放課後の図書室は、まるで誰かが世界の音量をゼロにしたように静まり返っていた。
窓際の長机には、西日が細い帯のように伸びていて、紙の上を金色に照らしている。
本棚の間を流れる空気はひんやりして、遠くでページをめくる音が、ゆっくりとした波のように耳に届く。

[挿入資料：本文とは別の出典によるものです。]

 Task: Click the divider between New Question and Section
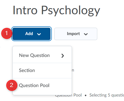(42, 63)
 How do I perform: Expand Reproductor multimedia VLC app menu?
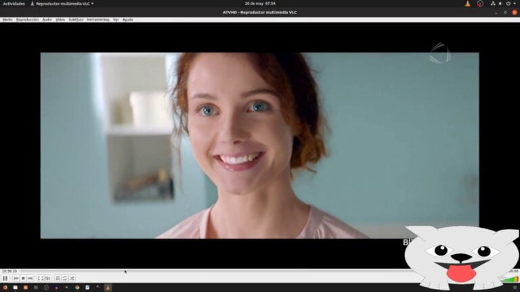click(62, 3)
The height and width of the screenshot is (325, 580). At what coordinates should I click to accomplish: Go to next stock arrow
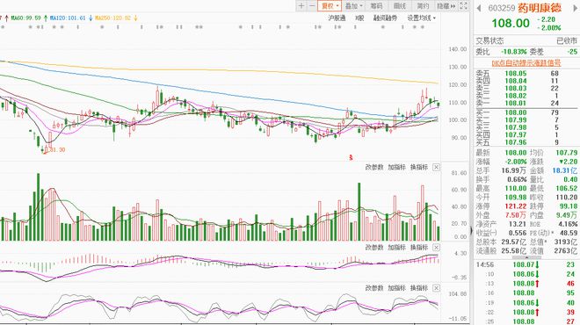point(574,8)
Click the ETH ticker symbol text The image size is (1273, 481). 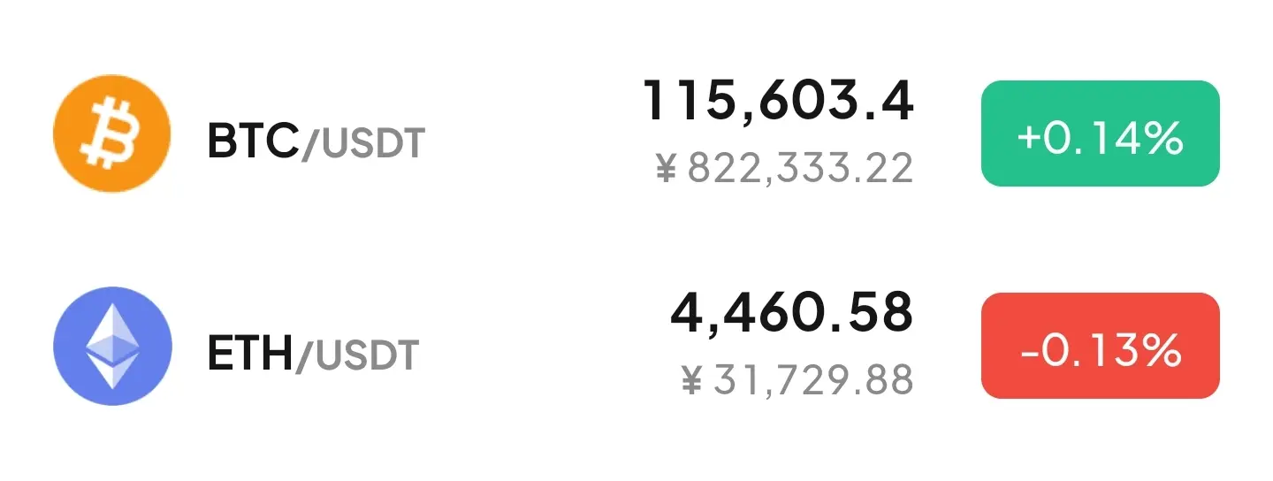[249, 354]
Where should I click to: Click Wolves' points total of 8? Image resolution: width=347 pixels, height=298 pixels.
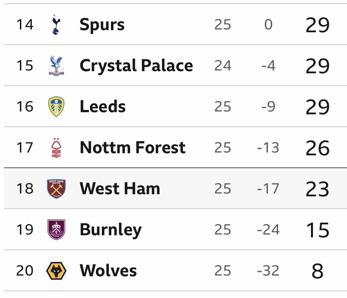pos(317,271)
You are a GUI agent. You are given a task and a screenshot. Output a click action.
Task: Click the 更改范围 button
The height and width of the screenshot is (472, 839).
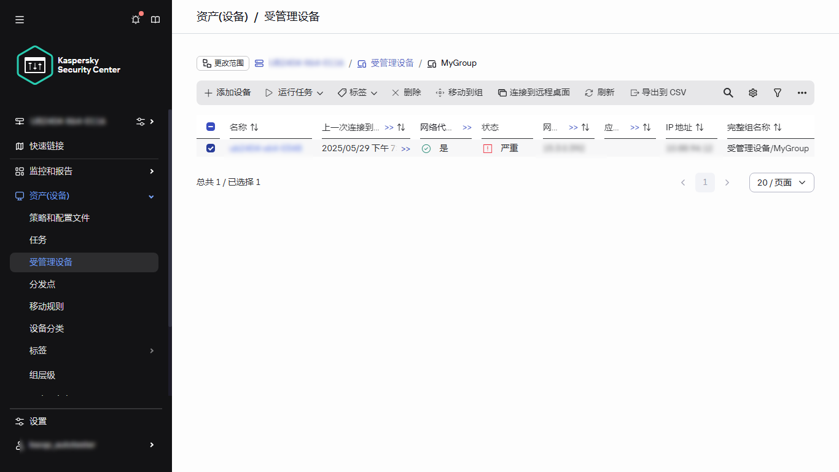pos(222,63)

悠は、その静けさに包まれながら、ペンを握ったまま机に突っ伏しそうになっていた。

(……やばい。寝るつもりはないのに)

英語のプリントは綺麗に広がったまま、手はまだかろうじて半分は持ち上がっているが……。

(これ……寝ちゃう……)

そう思った瞬間、視界がふっと暗くなった。

……意識が、真っ黒に溶けていく。

「……一ノ瀬?」

どこか遠いはずの声が、耳の奥に直接触れるように響いた。

低くて、綺麗に澄んだ声。

その名前を呼ばれた瞬間、悠のまぶたが、ぱちりと開いた。

「……え?」

思考より先に、息が止まった。

近い。
いや、近いどころじゃない。

目が合った瞬間、神谷遼の顔が――
ほんの数センチの距離にあった。

長い睫毛。光を受けた髪。
真剣に見つめる瞳。

手を伸ばせば触れられる位置にあって、脳が処理を放棄した。

(ちょ……え……ちょっと待って……近い……!近い近い近い!!)

反射的にのけぞろうとしたが、椅子の背もたれが物理的に反抗してきて、動けなかった。

「起きた?」

遼は、柔らかく笑った。

その笑顔は、いつものクールな雰囲気とは違い、どこか頬がゆるむような、穏やかな表情だった。

「か、神谷……?え、なんで……こんな近くに……?」

遼は、わざとらしいほどゆっくりと首を傾ける。

「ん?ああ、ごめん。寝顔、見てた」

その瞬間――

どくん。

心臓が、耳の奥まで響くほど跳ねあがった。

「――っ、は!?ね、寝顔!?見てた!?」

「うん」

「なんで……!?俺、変な顔してた!?」

「変じゃない。……むしろ、キスしたくなるくらい、無防備」

「…………は?」

聞き間違えかと思った。
でも遼は、変な冗談を言うタイプじゃない。

むしろ、告白の時の返答しかり、ストレートに言いすぎるタイプだ。

(俺の……寝顔が……?え、無理……恥ずか死ぬ……)

図書室の静けさの中で、遼の低い声がやけに響く。
距離も、言い方も、視線も、全部が反則級で、悠は思わず涙目になる。

「ち、ちか……っ……近すぎる……」

その訴えに、遼はようやく数センチだけ距離を取った。

しかし。

(近い……まだ近い……!いやでもさっきよりはマシ……いやでもやっぱ無理……!)

全然心臓の暴走は止まらない。

遼は自然な手つきで、悠の肩についた紙くずを指先でつまんで取った。

「どれくらい寝てたと思う?」

「……五分?いや、もっと?」

「二十分」

「っ……二十……!?」

「ずっと見てた」

「見てたんだ!?え、ずっと!?どうして!?」

「ん……別に。見てたかったから」

遼は目を伏せて、小さく笑った。
頬がほんの少し赤い。

「……こういうこと、言わない方がよかった?」

「こ、困る……!その……困るに決まってるだろ……!」

「そっか」

あっさりと答えながらも、遼の顔はどこか満足げだった。

(なに……この人……なんでこんな優しい顔するの……?)

悠は視線を逃がすように英語プリントを持ち上げたが、ページの文字が視界の端で溶けていく。

(この距離、心臓に悪すぎるって……ほんとに……)

そんな悠の動揺なんて全部見透かしているように、遼がすっと近づく気配がした。

「一ノ瀬」

「……な、なに」

「無理しなくていいよ。眠いなら、また少し寝ててもいい」

その声音が優しすぎて、逆に困る。

「よ、よくない……!課題、終わってないし!寝ない!もう起きた!」

「そっか……。残念」

遼がふっと笑う。その表情があまりにも柔らかくて、悠は胸を押さえたくなる。

(意味わかんない)

(よりによって神谷遼だよ……?)

(頭良くて運動できて、無駄に顔まで良くて、クールで、みんなの憧れみたいな存在が……)

(俺の寝顔なんか見て、なにが楽しいの……?)

その疑問は、まだ霞がかかったまま。
けれど一つ、確実にわかったことがある。

今日の放課後の図書室は、いつもより――いや、人生で一番、心臓がうるさかった。